_EXTRACTED ENTRIES:_
▽

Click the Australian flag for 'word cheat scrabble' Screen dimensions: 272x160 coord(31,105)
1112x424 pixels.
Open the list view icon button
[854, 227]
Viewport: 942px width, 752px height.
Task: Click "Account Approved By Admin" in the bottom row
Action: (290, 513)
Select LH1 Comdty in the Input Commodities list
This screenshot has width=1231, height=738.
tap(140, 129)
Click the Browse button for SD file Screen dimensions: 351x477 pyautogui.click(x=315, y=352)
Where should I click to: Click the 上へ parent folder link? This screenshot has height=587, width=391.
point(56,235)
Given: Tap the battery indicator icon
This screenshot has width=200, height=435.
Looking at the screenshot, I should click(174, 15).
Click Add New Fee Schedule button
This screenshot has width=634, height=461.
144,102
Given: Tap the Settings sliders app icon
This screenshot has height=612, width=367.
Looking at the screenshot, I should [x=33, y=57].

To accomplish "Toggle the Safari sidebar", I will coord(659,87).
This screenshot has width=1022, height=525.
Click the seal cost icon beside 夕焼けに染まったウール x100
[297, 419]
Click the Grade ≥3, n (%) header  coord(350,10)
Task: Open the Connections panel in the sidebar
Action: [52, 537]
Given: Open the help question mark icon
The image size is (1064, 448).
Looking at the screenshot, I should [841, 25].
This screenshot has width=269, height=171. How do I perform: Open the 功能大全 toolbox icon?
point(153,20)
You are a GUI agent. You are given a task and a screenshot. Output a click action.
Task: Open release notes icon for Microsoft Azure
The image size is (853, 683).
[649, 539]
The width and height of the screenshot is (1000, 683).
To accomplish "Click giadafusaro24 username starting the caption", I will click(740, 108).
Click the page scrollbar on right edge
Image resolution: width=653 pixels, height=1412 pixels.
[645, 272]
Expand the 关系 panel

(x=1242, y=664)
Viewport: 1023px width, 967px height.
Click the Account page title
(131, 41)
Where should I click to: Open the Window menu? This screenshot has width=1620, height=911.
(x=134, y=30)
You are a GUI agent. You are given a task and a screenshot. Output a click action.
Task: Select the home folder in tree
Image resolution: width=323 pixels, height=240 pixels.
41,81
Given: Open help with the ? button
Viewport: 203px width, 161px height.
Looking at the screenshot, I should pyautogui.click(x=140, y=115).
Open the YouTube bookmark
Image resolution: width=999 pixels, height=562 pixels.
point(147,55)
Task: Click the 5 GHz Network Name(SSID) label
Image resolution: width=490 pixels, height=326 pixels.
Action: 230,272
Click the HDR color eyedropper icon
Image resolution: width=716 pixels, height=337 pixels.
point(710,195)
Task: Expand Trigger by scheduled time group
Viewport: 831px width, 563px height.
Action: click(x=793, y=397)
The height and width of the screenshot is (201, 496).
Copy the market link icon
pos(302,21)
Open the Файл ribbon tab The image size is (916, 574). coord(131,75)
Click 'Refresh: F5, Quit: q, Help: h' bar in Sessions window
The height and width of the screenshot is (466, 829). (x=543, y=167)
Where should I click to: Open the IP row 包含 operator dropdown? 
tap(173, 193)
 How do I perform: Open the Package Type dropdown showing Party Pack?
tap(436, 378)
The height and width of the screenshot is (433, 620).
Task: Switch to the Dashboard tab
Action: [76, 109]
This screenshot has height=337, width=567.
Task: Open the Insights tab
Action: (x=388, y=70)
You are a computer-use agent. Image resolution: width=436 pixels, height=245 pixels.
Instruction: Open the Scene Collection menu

△

_TASK DIRECTIONS:_ From the data above, pull out every line that contains the string "accomplish". Matching is case-sensitive.

_TASK OUTPUT:_
To accomplish "Toggle the Safari sidebar", I will coord(659,87).
To accomplish "Click giadafusaro24 username starting the caption", I will click(740, 108).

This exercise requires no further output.